In my case it was weird.  

Basically we were doing fantastic for the first five months we were together.  :)uring this time she always had this weird friendzoned orbiter hanging around but to be honest I never saw this guy as a threat,  he seemed so beneath her and he'd been "friends" with her for ages.

Anyway after 5 months I went away for two weeks,  first week we were in constant contact,  then second week she just stopped responding or I'd get like one text per day and she'd take hours to respond.

When I got back she started making excuses not to see me so I basically said to her to just forget it because it's not working and you won't talk about it (i hoped this would wake her up and she would stop the games)

Anyway she then came straight over and we had a great night.

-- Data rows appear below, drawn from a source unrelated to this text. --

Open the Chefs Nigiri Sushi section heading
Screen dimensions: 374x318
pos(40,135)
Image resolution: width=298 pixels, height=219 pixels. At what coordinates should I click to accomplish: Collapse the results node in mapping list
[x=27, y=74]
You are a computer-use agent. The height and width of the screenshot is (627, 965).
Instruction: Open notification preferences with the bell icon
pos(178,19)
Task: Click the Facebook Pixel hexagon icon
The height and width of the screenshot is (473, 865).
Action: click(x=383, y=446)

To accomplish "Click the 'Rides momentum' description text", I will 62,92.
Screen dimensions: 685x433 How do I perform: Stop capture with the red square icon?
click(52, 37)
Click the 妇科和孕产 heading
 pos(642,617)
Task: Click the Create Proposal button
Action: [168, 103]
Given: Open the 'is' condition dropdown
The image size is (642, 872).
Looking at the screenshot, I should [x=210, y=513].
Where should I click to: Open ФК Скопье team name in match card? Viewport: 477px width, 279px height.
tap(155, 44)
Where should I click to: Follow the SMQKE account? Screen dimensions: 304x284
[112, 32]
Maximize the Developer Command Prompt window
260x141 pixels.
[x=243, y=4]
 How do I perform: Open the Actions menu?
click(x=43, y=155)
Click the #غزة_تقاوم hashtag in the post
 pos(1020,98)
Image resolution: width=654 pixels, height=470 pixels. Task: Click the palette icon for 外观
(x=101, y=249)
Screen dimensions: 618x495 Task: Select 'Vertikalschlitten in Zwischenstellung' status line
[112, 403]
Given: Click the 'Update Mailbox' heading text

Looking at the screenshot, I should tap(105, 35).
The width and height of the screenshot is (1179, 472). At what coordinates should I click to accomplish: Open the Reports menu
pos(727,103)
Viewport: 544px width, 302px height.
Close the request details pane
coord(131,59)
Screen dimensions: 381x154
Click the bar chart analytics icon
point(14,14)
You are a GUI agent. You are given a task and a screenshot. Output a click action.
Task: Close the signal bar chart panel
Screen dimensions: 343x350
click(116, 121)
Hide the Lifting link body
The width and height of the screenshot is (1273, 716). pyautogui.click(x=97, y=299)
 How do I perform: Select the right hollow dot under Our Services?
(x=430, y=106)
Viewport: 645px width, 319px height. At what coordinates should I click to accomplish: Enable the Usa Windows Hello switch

The next day she was acting weird again so I just wanted to stop playing games and move on. The next thing I know she says she's now sacked up with the weird orbiter dude. (She had been with him for a couple of weeks but hid it until I triggered her into rage) I actually thought she was lying because it seemed so ludicrous but no she was telling the truth.

I tried talking to a couple of her friends who had really liked me and told me what a good guy I was and how they had never seen her so happy but none of them would give me the time of day and were just cheering her on in her new r/s with the druggie.

2 weeks of push pull and I had a nervous breakdown.

So yeah I guess I triggered her abandonment fears by going away and she latched onto whatever replacement was avaliable.

How in God's name is anyone suppose to deal with that.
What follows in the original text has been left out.